Lebanon kick-start Asian Cup preparations with victory

It has already been 10 months since Lebanon’s qualification for the 2019 Asian Cup was confirmed and on Thursday, preparations for the tournament began with a 1-0 victory against Jordan in their own backyard. It was a very good result which extends the Cedars’ unbeaten run to 15 matches dating back to March 2016. This is the second longest run currently standing in international football after Spain. But as the match was a friendly, it was a lot less the result and a lot more the performance and system of play that were under the microscope as Radulovic’s side played for the first time in 5 months.

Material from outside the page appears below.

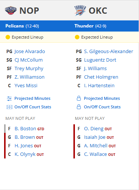Open Jose Alvarado's player page

30,52
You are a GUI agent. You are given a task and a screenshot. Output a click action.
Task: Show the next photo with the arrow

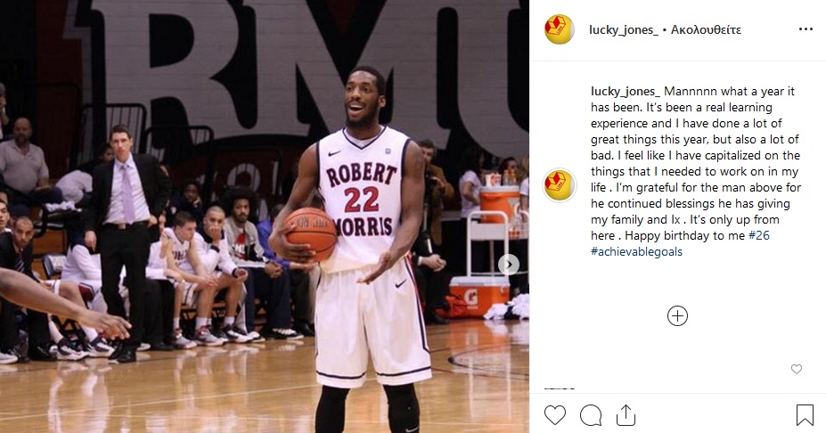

It was always going to be a difficult match for both sides. First of all, the league seasons of both countries have not yet started. Second of all, the Lebanese players haven’t met up since March. There was a rustiness that was there for all to see, with a lot of misplaced passes and bad touches on display from both teams. But it was nonetheless an encouraging performance from the away side, who prepare for their first major tournament in 19 years. Radulovic set his side up in a 5-2-3 formation with the game plan being to sit deep, close the spaces to stop Jordan from creating any meaningful opportunities, and then causing them problems either through set-pieces or quick Maatouk-led counter-attacks. It was a game plan that we had started to become accustomed to in the last few games of qualifying, replacing the more possession-based 4-3-3 that was used in the first few matches.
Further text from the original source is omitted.